REQUIRED ACTION:
Look over the lines below. Report each one that includes the string "will".

Start of GIVEN RECORDS

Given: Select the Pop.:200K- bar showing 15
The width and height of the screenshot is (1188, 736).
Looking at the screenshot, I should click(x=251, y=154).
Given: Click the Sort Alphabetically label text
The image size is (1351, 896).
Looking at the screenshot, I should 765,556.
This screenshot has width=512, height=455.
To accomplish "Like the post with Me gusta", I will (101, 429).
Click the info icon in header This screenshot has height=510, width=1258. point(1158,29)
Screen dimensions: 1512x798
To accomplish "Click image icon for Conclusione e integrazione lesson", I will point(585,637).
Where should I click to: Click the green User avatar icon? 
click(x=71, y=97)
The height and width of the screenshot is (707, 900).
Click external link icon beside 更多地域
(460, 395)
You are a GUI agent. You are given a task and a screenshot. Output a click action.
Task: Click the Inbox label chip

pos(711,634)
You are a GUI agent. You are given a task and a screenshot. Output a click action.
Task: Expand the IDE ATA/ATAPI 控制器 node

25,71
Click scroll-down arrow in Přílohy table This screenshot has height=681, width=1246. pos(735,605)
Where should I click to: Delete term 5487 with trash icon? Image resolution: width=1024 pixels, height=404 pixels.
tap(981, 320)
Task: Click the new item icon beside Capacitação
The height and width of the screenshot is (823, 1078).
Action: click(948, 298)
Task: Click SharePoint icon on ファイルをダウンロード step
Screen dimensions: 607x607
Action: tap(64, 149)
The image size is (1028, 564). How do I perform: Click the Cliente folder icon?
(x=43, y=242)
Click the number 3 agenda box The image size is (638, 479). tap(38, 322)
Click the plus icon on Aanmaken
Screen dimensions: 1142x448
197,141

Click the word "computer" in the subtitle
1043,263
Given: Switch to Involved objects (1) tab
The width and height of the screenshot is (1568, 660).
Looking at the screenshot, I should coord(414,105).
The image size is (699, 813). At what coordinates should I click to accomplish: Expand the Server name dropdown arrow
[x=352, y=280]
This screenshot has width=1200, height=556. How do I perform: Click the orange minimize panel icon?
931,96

End of GIVEN RECORDS

ANSWER FOR THE TASK:
To accomplish "Like the post with Me gusta", I will (101, 429).
To accomplish "Click image icon for Conclusione e integrazione lesson", I will point(585,637).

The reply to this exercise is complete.